[Stored data entries]
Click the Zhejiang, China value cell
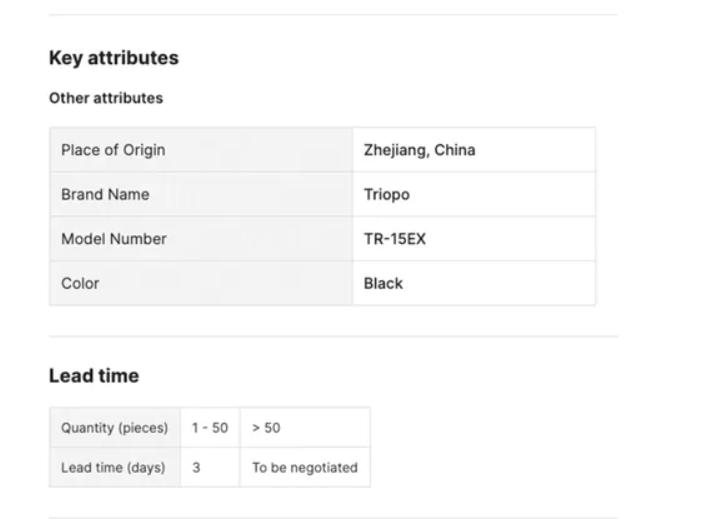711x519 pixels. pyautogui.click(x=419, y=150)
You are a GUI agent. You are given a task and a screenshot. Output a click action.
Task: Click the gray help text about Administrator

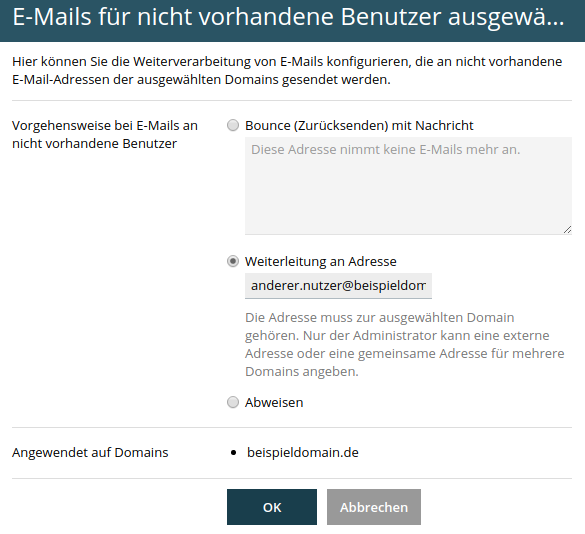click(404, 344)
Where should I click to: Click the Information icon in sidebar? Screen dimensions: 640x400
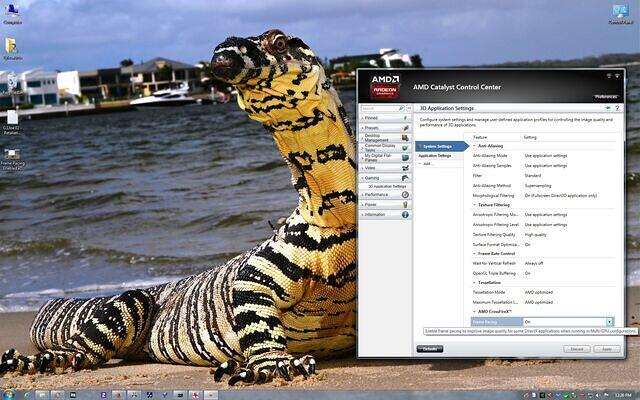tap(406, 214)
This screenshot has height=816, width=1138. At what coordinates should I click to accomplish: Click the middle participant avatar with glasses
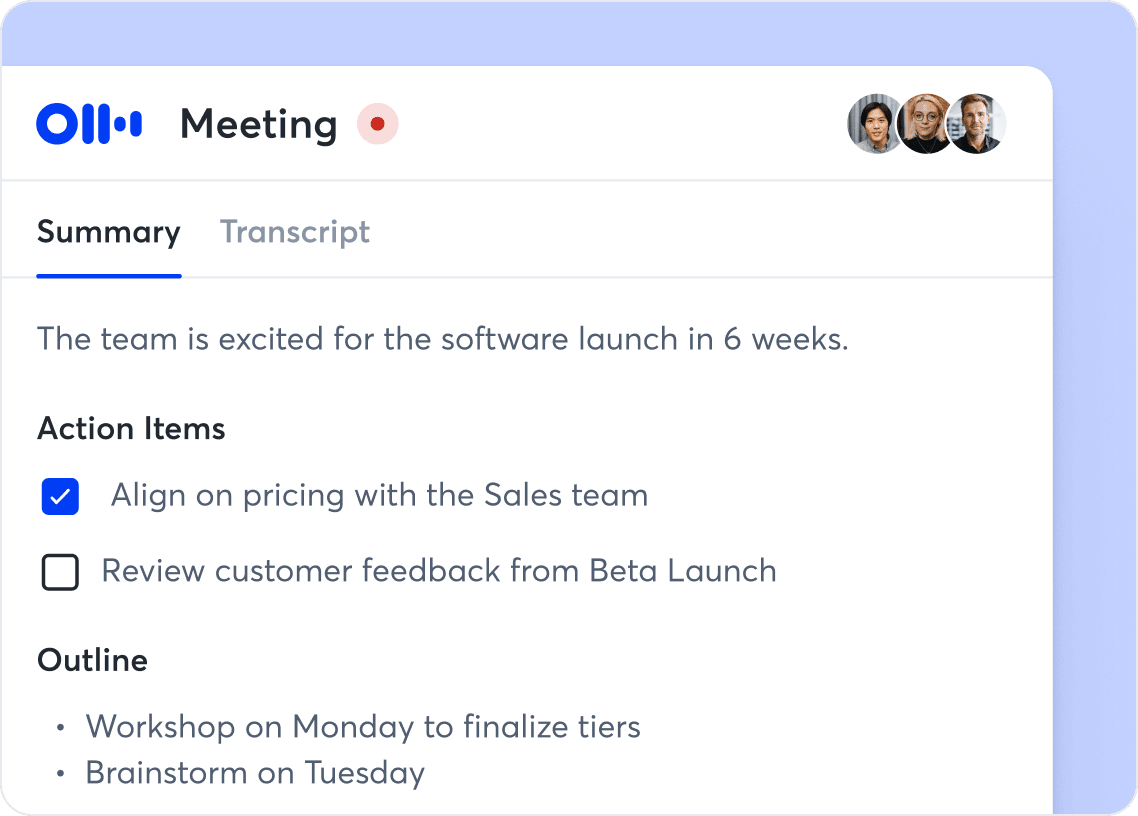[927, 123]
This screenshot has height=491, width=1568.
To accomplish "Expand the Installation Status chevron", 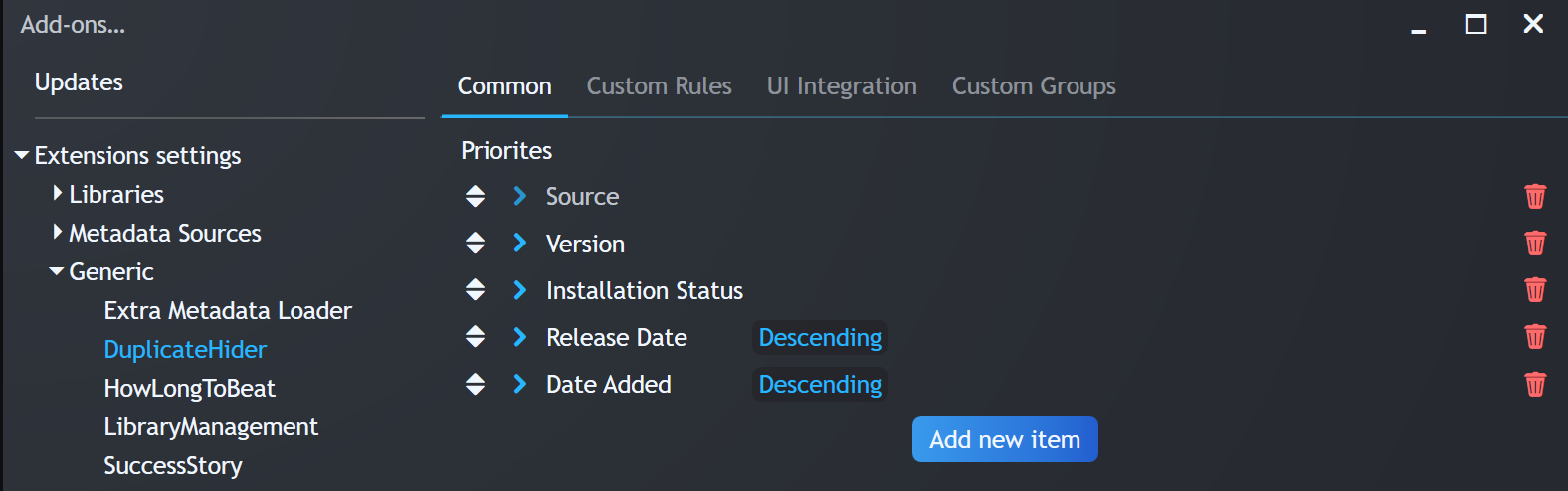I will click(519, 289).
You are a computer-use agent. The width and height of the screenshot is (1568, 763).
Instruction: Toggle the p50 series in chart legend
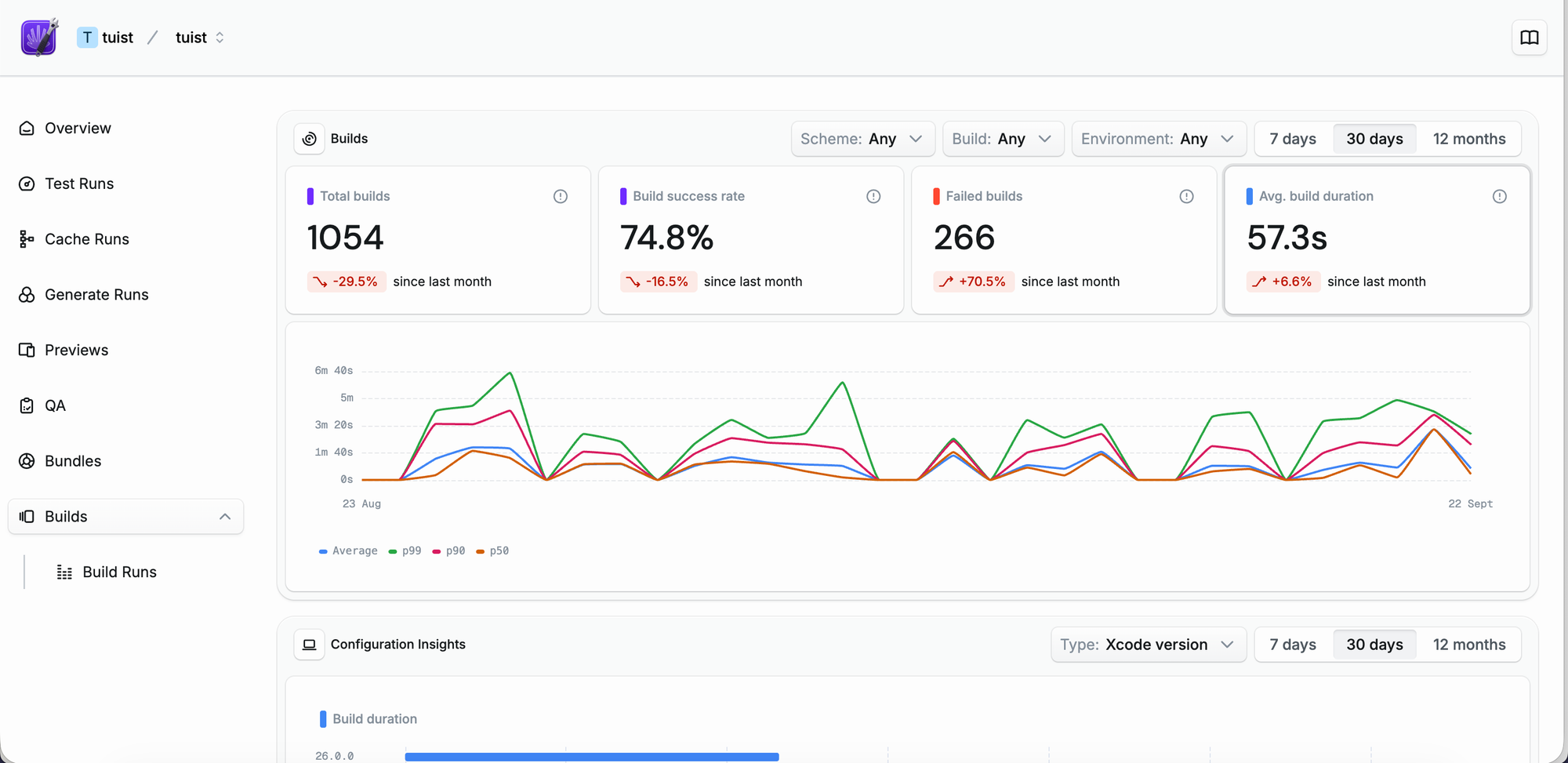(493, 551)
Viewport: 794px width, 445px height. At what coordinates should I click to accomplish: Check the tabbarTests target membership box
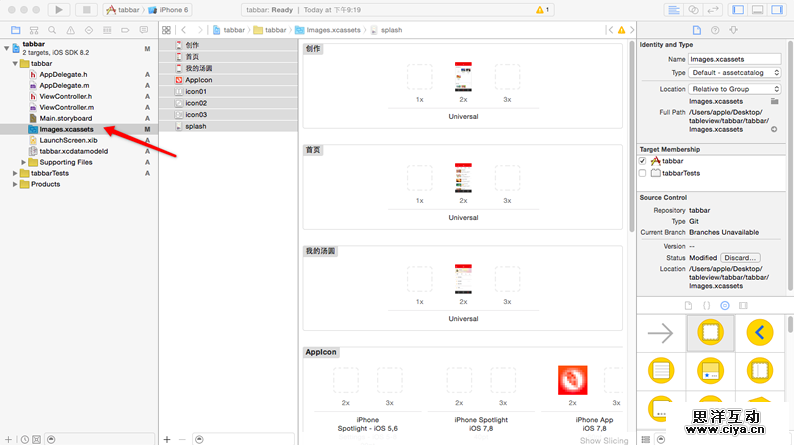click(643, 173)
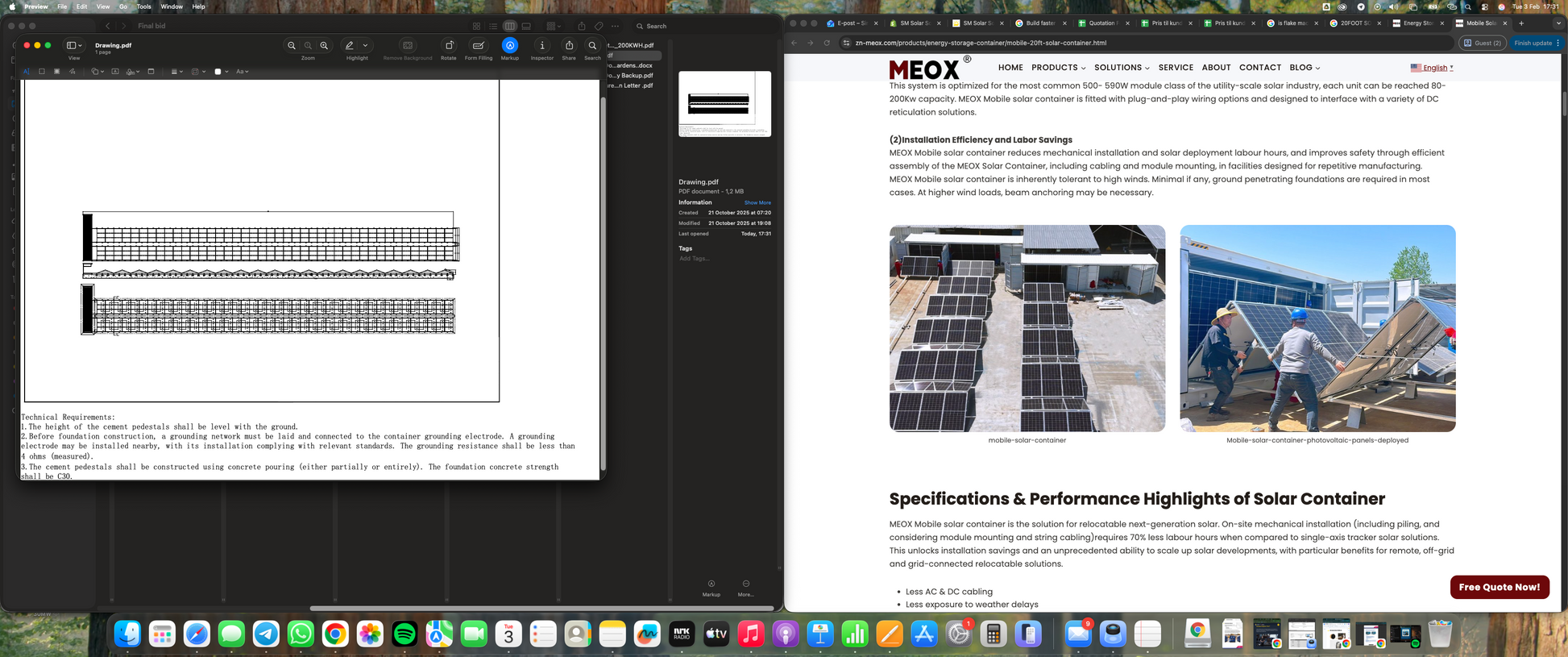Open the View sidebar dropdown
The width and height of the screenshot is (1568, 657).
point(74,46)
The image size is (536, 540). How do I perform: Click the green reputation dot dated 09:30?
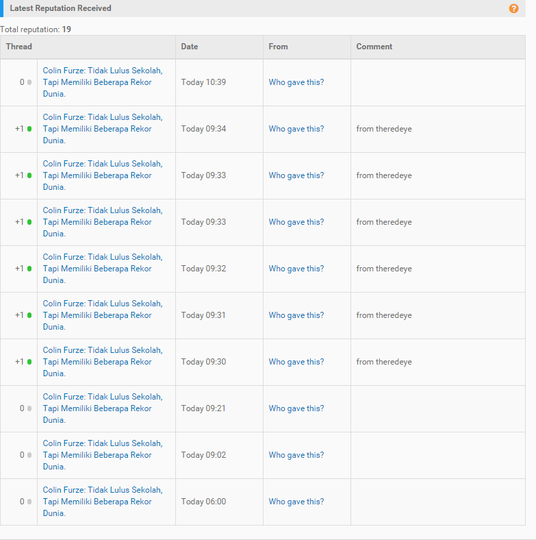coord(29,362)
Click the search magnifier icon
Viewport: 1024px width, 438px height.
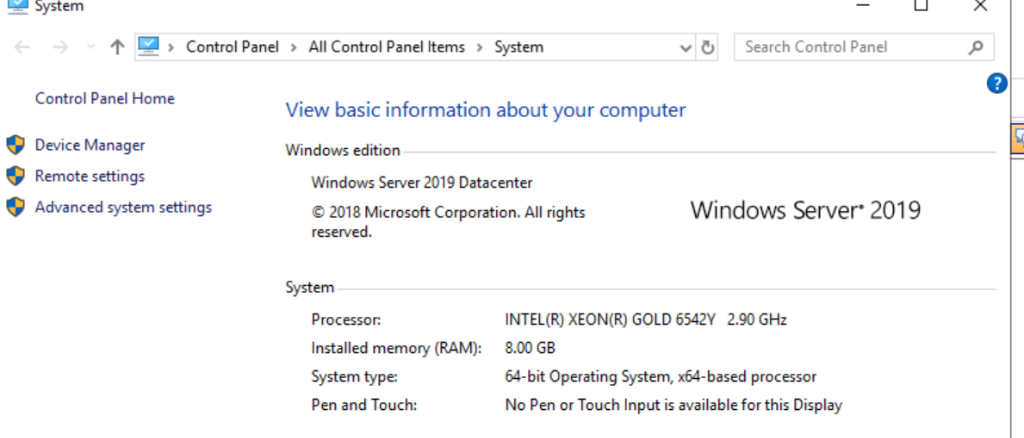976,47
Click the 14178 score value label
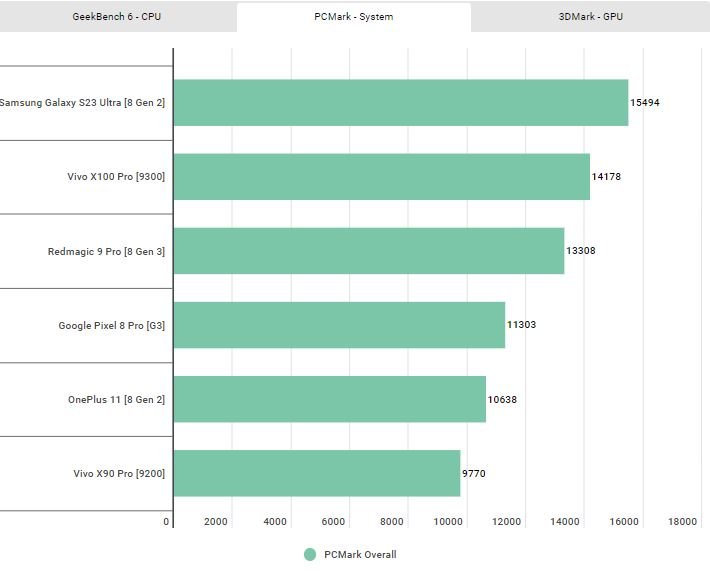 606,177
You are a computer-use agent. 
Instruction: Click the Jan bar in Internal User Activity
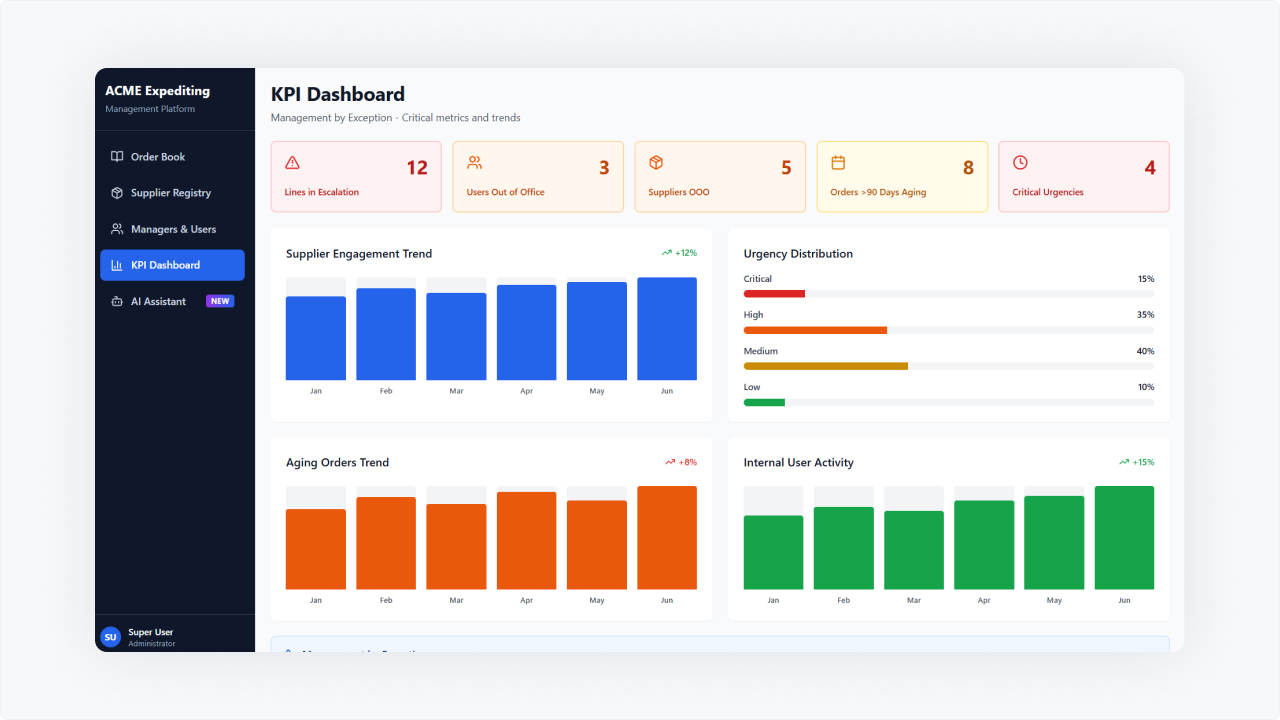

• [What to work on]: Exactly how many lines of the records include "computer"? Provide the number by itself.

• [Answer to the exercise]: 2